Reproduce word for word, from the entries below, the line with "Uncheck the 显示状态栏 checkbox", the line with "The height and width of the screenshot is (469, 1024).", and every line between them, and nothing more.

(Saved entries)
☆ ☆ ☆ ☆

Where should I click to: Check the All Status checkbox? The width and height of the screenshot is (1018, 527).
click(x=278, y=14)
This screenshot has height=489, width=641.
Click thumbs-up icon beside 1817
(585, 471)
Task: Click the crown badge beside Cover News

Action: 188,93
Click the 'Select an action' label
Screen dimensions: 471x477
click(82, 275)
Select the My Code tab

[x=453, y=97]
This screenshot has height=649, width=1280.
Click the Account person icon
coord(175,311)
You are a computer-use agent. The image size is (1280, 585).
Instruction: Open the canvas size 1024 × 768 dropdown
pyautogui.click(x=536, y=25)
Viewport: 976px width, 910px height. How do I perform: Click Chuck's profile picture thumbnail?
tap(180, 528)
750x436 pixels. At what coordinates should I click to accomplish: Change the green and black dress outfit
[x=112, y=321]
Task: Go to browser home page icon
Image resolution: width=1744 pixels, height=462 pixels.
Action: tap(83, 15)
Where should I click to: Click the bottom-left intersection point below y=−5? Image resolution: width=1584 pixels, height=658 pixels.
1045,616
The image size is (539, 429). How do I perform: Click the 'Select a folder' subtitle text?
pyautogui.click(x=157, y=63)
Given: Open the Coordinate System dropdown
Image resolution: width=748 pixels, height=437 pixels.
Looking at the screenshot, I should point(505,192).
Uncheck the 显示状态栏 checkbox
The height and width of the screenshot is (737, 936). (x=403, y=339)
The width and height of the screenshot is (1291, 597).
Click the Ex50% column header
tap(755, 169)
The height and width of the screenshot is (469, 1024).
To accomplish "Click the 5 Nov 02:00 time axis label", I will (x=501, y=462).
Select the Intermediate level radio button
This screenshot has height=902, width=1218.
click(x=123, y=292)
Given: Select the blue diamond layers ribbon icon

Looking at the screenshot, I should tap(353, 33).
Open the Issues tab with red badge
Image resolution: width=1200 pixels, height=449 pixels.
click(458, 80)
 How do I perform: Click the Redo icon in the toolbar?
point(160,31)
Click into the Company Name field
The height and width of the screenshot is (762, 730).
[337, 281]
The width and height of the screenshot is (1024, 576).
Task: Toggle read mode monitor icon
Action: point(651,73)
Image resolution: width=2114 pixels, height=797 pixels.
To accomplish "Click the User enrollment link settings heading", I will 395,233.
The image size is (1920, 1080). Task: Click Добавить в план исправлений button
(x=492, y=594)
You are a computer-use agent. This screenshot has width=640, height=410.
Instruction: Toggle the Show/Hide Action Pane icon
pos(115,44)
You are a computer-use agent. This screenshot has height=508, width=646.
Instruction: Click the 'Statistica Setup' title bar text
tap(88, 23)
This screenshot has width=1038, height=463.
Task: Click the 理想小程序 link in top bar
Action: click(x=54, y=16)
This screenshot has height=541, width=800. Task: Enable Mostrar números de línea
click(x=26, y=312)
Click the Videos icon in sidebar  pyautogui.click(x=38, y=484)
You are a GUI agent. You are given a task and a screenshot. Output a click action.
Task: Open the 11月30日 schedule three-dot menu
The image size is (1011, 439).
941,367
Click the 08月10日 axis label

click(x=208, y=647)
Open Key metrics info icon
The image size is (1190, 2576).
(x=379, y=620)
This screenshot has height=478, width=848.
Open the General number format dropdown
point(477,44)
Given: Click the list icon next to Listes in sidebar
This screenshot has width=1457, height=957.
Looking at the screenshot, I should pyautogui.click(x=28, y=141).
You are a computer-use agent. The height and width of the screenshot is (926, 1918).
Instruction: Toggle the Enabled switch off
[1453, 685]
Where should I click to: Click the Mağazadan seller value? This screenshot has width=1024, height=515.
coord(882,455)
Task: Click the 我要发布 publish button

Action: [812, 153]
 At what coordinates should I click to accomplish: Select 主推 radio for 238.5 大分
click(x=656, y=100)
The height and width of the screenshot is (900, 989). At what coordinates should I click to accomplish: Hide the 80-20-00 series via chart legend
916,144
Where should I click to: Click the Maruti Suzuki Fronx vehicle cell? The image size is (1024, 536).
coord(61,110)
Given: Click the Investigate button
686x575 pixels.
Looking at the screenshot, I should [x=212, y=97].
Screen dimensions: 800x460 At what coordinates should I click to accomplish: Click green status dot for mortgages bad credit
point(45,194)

☆ ☆ ☆ ☆

◆ Answer ◆
Uncheck the 显示状态栏 checkbox
The height and width of the screenshot is (737, 936). (x=403, y=339)
The width and height of the screenshot is (1291, 597).
Click the Ex50% column header
tap(755, 169)
The height and width of the screenshot is (469, 1024).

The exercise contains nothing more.